Text shown:

Condition number of a diagonal matrix

Question

Let $\|\cdot\|$ be any norm on $\mathbb{C}^n$. Let $A\in \mathbb{C}^{n\times n}$ We define the matrix norm by $||A||=\max_{||x||=1}||Ax||$. If $A=diag(\lambda_1,...,\lambda_n)$ and it is invertible, then do we always have $$||A||\cdot||A^{-1}||=\frac{\max_i|\lambda_i|}{\min_i|\lambda_i|}?$$

Answer 1

I mistakenly thought $\|\cdot\|$ was the $\ell^2$-norm. See below the line for the general situation.

Given data:
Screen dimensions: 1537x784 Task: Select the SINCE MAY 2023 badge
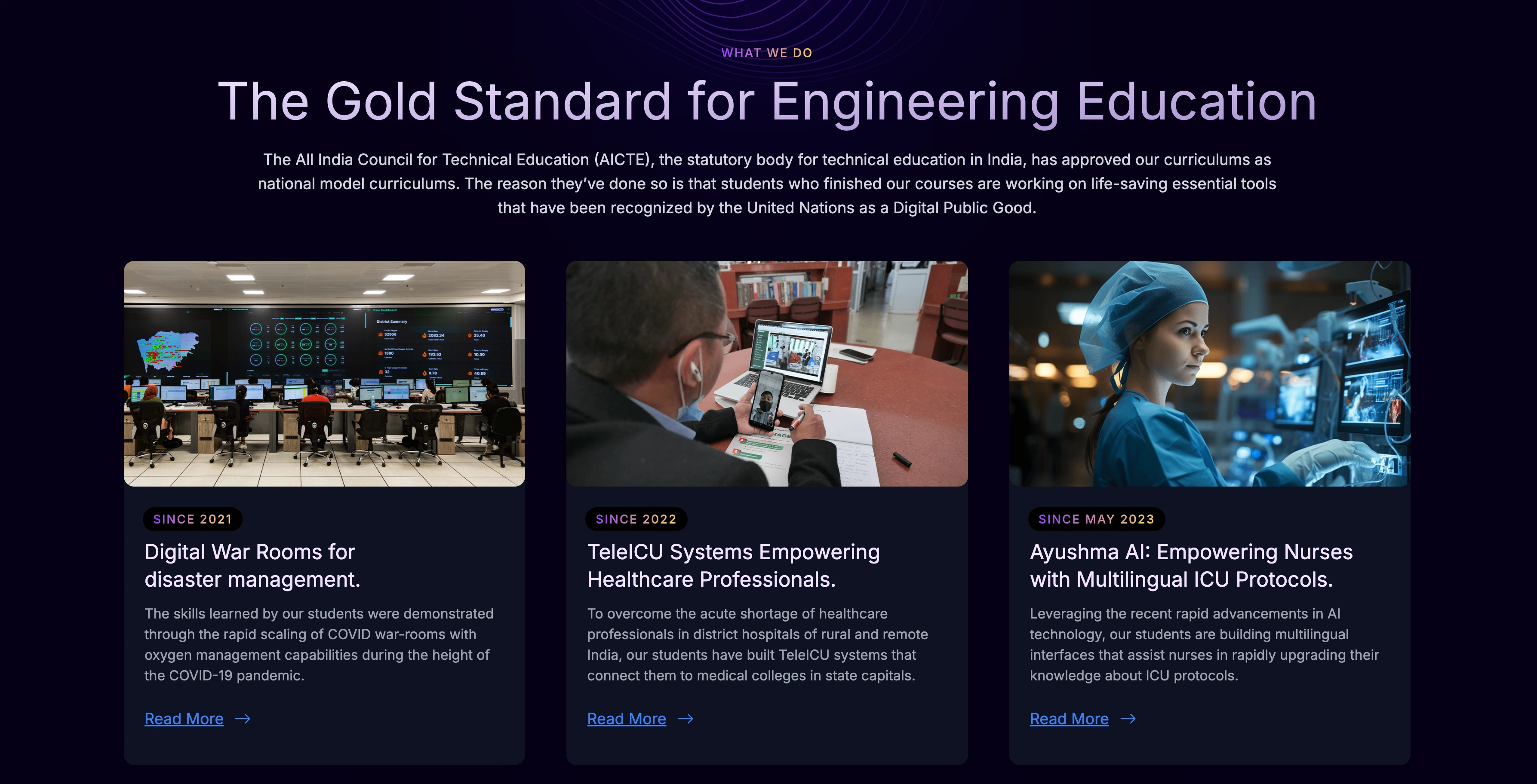[x=1096, y=519]
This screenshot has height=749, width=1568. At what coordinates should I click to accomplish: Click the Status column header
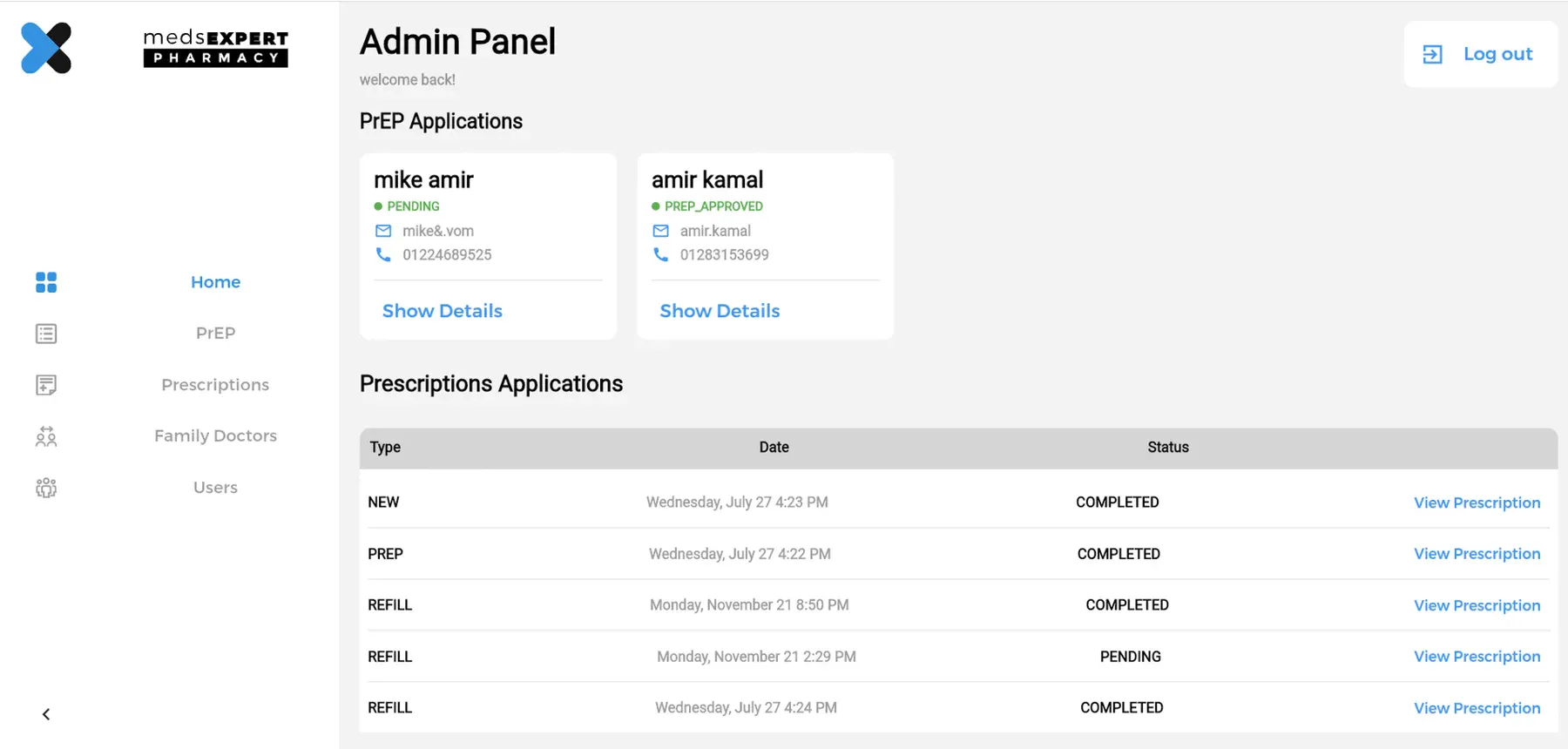1167,447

Task requirements:
1) Answer each of the following from the condition-number thread.
(a) How does the question define the matrix norm $\|A\|$?
(b) What does the question ask whether $\|A\|\cdot\|A^{-1}\|$ always equals?
(c) Which norm did the writer of Answer 1 mistakenly take $\|\cdot\|$ to be?
2) Retype the passage of the condition-number thread between "Condition number of" and "the general situation.", inclusive.
3) Extend the condition-number thread beyond its final sentence.

Outputs for the tasks:
1)
(a) As $\|A\|=\max_{\|x\|=1}\|Ax\|$.
(b) $\dfrac{\max_i|\lambda_i|}{\min_i|\lambda_i|}$, for an invertible $A=\mathrm{diag}(\lambda_1,\dots,\lambda_n)$.
(c) The $\ell^2$-norm.

2)
Condition number of a diagonal matrix

Question

Let $\|\cdot\|$ be any norm on $\mathbb{C}^n$. Let $A\in \mathbb{C}^{n\times n}$ We define the matrix norm by $||A||=\max_{||x||=1}||Ax||$. If $A=diag(\lambda_1,...,\lambda_n)$ and it is invertible, then do we always have $$||A||\cdot||A^{-1}||=\frac{\max_i|\lambda_i|}{\min_i|\lambda_i|}?$$

Answer 1

I mistakenly thought $\|\cdot\|$ was the $\ell^2$-norm. See below the line for the general situation.

3)
Hint: $$\|Ax\|^2=\left\|\begin{bmatrix}\lambda_1 x_1 \\ \vdots \\ \lambda_n x_n\end{bmatrix}\right\|^2 = \lambda_1^2 x_1^2 + \cdots + \lambda_n^2 x_n^2 \le (\max_i \lambda_i^2) (x_1^2 + \cdots + x_n^2) = (\max_i \lambda_i^2) \|x\|^2.$$ By looking at the definition of $\|A\|$, can you now compute $\|A\|$? Computing $\|A^{-1}\|$ is similar, since it is also a diagonal matrix.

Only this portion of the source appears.